— Given problem —
Copy out the data word for word, starting with the line that contains "뷰티/쥬얼리/헤어 (307, 139)" and going on through the line that contains "Read More (32, 388)", both ends included.

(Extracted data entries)
- - - - -

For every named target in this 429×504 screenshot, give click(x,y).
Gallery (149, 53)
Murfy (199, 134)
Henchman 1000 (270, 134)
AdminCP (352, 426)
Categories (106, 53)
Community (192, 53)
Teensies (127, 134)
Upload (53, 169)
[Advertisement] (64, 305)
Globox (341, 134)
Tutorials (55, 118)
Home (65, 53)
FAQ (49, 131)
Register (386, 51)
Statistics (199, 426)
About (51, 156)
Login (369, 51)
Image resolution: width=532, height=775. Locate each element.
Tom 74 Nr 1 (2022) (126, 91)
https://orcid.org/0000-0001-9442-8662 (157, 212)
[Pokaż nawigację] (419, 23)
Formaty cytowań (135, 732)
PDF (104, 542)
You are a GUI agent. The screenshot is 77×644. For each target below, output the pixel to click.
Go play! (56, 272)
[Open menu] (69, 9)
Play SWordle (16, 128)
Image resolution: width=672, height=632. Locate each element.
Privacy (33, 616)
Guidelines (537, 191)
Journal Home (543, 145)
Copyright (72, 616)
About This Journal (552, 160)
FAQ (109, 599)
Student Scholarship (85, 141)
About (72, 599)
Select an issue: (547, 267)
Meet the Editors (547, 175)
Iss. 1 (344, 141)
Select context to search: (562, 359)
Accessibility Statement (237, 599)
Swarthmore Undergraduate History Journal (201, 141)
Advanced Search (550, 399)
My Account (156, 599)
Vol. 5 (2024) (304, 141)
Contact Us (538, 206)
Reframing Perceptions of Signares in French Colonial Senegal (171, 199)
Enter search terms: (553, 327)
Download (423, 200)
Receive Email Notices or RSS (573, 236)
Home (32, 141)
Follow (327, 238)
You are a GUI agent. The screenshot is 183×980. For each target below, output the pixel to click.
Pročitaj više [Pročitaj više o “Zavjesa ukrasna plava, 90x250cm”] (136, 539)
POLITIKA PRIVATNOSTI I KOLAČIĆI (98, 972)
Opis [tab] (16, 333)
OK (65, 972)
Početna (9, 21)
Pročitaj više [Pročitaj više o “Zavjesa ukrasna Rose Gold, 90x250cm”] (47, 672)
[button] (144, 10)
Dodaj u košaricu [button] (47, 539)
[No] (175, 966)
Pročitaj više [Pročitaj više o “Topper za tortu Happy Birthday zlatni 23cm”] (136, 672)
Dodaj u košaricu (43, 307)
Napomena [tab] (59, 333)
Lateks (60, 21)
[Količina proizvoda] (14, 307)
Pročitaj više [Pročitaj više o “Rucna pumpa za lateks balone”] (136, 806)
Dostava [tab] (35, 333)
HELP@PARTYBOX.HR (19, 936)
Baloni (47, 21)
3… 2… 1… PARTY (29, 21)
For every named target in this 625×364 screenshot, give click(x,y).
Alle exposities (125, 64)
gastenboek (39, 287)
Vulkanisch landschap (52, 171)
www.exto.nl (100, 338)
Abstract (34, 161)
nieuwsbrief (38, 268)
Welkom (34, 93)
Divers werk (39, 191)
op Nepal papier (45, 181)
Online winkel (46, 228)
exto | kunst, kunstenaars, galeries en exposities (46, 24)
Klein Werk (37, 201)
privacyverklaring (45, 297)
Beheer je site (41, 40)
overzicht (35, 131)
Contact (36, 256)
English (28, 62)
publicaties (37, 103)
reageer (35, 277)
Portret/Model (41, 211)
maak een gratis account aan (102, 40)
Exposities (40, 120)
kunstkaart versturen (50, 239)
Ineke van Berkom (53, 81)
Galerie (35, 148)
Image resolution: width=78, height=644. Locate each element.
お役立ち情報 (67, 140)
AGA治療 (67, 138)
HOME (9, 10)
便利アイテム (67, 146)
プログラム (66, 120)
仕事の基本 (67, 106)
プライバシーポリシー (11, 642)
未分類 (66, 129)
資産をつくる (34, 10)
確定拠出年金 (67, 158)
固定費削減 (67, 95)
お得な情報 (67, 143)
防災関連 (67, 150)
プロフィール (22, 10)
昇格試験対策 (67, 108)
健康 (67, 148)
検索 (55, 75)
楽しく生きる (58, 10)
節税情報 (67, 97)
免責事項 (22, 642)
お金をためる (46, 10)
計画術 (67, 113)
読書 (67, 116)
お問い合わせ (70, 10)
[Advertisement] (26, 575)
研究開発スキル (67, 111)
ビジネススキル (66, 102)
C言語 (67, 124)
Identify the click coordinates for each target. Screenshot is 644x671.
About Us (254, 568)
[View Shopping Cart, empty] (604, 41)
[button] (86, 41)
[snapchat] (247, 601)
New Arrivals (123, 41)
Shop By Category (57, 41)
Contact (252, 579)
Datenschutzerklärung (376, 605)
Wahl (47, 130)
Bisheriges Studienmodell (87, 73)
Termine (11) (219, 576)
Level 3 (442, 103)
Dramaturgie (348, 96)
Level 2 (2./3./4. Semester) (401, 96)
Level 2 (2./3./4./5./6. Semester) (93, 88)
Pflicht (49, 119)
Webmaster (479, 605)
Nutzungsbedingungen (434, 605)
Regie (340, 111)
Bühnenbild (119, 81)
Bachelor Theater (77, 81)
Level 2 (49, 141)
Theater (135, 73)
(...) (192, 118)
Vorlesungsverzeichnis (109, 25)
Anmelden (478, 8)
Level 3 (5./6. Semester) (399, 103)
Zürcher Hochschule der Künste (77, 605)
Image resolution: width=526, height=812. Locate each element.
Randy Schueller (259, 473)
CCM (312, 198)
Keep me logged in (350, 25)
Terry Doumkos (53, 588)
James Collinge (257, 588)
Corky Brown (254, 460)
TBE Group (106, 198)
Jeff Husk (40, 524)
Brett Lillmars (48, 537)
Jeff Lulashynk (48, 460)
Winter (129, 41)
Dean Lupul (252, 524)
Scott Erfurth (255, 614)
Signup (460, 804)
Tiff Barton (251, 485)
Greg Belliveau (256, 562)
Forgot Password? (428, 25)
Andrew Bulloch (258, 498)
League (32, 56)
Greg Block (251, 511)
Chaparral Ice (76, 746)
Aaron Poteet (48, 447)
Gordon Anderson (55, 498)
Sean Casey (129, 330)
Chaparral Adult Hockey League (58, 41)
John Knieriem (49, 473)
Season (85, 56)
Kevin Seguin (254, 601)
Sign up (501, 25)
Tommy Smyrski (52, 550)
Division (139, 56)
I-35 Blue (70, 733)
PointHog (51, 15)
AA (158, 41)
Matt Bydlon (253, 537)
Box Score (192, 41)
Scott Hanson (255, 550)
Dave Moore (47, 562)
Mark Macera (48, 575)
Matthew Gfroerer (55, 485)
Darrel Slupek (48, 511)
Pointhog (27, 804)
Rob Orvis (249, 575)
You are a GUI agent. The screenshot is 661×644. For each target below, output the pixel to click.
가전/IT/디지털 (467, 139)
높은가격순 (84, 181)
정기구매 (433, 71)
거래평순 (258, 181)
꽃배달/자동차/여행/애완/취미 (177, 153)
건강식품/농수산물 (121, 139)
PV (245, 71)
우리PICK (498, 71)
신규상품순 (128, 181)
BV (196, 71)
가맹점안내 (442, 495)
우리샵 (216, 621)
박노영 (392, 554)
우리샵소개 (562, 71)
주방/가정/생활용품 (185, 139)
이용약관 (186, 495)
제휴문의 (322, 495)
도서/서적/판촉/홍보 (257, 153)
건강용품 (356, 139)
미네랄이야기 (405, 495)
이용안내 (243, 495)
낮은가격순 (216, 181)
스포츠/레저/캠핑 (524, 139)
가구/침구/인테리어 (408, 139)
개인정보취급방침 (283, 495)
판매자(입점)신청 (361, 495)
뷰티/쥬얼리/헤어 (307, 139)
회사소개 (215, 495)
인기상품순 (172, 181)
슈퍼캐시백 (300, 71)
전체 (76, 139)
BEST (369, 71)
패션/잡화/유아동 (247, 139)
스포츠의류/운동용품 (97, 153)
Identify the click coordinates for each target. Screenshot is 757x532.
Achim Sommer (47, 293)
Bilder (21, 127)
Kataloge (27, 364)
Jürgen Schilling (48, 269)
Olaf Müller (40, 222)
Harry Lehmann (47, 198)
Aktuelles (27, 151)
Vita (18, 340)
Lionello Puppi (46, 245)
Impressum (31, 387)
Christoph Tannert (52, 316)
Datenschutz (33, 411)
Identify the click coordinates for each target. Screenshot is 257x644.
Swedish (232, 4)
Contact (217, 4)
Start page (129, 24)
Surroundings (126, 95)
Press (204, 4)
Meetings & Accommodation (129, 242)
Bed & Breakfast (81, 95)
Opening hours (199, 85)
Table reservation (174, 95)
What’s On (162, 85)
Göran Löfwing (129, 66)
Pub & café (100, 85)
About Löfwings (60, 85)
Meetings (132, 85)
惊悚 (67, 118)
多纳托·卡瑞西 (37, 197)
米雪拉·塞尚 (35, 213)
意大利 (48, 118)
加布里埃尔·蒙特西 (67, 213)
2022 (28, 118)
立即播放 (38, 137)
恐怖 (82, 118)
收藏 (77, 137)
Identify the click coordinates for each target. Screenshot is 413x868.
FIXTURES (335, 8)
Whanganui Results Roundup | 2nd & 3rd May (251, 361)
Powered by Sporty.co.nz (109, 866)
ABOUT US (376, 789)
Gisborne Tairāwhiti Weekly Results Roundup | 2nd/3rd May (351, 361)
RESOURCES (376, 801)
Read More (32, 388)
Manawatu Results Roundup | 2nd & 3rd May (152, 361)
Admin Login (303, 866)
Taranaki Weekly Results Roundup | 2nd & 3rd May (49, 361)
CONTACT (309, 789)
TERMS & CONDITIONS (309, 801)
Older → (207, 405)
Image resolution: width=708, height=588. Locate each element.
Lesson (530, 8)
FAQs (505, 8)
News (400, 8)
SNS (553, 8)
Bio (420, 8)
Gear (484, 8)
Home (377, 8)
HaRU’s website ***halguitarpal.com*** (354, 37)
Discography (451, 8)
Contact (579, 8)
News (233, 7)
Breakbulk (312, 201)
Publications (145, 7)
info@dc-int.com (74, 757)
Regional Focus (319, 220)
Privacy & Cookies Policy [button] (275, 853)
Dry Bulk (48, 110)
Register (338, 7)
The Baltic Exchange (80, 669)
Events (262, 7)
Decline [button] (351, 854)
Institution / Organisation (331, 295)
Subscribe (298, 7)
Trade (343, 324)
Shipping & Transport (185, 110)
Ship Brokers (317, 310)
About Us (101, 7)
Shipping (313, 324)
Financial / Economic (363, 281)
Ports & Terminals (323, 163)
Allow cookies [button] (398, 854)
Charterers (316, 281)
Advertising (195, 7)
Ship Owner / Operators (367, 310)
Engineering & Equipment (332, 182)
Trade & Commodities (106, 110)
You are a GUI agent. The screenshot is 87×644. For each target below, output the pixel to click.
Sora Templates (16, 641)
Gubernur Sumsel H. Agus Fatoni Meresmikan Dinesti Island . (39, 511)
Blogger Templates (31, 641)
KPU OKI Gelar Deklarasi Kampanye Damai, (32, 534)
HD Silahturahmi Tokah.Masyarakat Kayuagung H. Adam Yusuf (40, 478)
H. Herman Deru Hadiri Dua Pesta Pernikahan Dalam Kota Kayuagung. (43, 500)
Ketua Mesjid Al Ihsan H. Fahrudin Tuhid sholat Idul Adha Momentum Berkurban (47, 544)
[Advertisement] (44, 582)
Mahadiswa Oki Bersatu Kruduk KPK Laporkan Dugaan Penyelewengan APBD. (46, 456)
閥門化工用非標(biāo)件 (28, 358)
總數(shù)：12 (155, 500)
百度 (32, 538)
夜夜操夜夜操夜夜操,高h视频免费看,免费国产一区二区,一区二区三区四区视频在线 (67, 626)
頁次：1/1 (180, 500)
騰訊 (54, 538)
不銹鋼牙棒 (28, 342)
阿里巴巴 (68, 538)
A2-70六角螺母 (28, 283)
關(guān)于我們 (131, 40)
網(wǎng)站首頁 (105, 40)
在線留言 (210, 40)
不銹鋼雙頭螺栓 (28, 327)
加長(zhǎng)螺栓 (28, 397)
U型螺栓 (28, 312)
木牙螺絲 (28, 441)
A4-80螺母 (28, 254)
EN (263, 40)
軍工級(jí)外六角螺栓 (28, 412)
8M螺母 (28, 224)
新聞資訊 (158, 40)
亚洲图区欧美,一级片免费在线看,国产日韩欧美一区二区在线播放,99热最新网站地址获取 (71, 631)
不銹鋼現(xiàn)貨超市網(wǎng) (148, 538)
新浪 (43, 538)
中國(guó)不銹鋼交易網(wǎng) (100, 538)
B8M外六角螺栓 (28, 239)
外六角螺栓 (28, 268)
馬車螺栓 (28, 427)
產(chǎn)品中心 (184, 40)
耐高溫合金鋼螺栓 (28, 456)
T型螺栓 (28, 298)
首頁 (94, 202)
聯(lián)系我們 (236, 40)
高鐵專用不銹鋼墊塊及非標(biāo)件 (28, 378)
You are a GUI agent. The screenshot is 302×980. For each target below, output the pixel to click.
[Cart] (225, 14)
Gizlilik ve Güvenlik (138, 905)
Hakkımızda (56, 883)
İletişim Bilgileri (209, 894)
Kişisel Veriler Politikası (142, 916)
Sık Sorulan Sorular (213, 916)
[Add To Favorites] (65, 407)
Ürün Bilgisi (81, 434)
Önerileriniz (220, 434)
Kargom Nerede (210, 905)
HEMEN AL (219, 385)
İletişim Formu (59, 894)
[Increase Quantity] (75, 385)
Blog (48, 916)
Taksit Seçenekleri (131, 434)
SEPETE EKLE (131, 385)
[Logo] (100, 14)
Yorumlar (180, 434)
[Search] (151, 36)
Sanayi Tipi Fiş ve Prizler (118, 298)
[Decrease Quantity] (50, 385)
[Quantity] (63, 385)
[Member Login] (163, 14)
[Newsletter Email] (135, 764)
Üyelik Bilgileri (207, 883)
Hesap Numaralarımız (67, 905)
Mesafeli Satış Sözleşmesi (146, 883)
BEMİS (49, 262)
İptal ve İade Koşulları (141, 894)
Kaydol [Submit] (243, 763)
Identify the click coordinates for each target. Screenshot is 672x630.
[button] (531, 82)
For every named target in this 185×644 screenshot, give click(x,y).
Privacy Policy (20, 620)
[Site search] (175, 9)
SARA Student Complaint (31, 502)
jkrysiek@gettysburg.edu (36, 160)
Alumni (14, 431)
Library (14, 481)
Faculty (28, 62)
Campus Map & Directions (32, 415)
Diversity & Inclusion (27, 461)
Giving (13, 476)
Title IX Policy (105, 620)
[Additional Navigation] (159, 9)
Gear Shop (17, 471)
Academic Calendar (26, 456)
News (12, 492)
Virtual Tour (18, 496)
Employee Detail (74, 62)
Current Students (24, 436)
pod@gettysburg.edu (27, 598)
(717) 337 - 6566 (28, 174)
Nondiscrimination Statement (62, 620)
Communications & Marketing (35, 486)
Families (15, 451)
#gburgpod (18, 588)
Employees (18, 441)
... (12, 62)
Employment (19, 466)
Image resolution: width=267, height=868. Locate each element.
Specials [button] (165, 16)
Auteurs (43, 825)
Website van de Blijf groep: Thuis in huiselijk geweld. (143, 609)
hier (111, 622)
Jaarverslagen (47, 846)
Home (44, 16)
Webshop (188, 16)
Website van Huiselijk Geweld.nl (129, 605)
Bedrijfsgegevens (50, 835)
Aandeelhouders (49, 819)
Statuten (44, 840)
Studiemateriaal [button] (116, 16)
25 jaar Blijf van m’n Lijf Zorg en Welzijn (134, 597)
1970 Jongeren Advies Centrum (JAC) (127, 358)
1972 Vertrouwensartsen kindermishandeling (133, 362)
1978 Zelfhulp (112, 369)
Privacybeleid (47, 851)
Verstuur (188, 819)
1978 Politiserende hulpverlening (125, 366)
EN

- - - - -

— Response —
뷰티/쥬얼리/헤어 (307, 139)
회사소개 (215, 495)
인기상품순 (172, 181)
슈퍼캐시백 (300, 71)
전체 (76, 139)
BEST (369, 71)
패션/잡화/유아동 (247, 139)
스포츠의류/운동용품 (97, 153)
Identify the click coordinates for each target. Screenshot is 757x532.
Achim Sommer (47, 293)
Bilder (21, 127)
Kataloge (27, 364)
Jürgen Schilling (48, 269)
Olaf Müller (40, 222)
Harry Lehmann (47, 198)
Aktuelles (27, 151)
Vita (18, 340)
Lionello Puppi (46, 245)
Impressum (31, 387)
Christoph Tannert (52, 316)
Datenschutz (33, 411)
Identify the click coordinates for each target. Screenshot is 257x644.
Swedish (232, 4)
Contact (217, 4)
Start page (129, 24)
Surroundings (126, 95)
Press (204, 4)
Meetings & Accommodation (129, 242)
Bed & Breakfast (81, 95)
Opening hours (199, 85)
Table reservation (174, 95)
What’s On (162, 85)
Göran Löfwing (129, 66)
Pub & café (100, 85)
About Löfwings (60, 85)
Meetings (132, 85)
惊悚 (67, 118)
多纳托·卡瑞西 (37, 197)
米雪拉·塞尚 (35, 213)
意大利 (48, 118)
加布里埃尔·蒙特西 (67, 213)
2022 (28, 118)
立即播放 (38, 137)
恐怖 (82, 118)
收藏 (77, 137)
Identify the click coordinates for each target. Screenshot is 413x868.
FIXTURES (335, 8)
Whanganui Results Roundup | 2nd & 3rd May (251, 361)
Powered by Sporty.co.nz (109, 866)
ABOUT US (376, 789)
Gisborne Tairāwhiti Weekly Results Roundup | 2nd/3rd May (351, 361)
RESOURCES (376, 801)
Read More (32, 388)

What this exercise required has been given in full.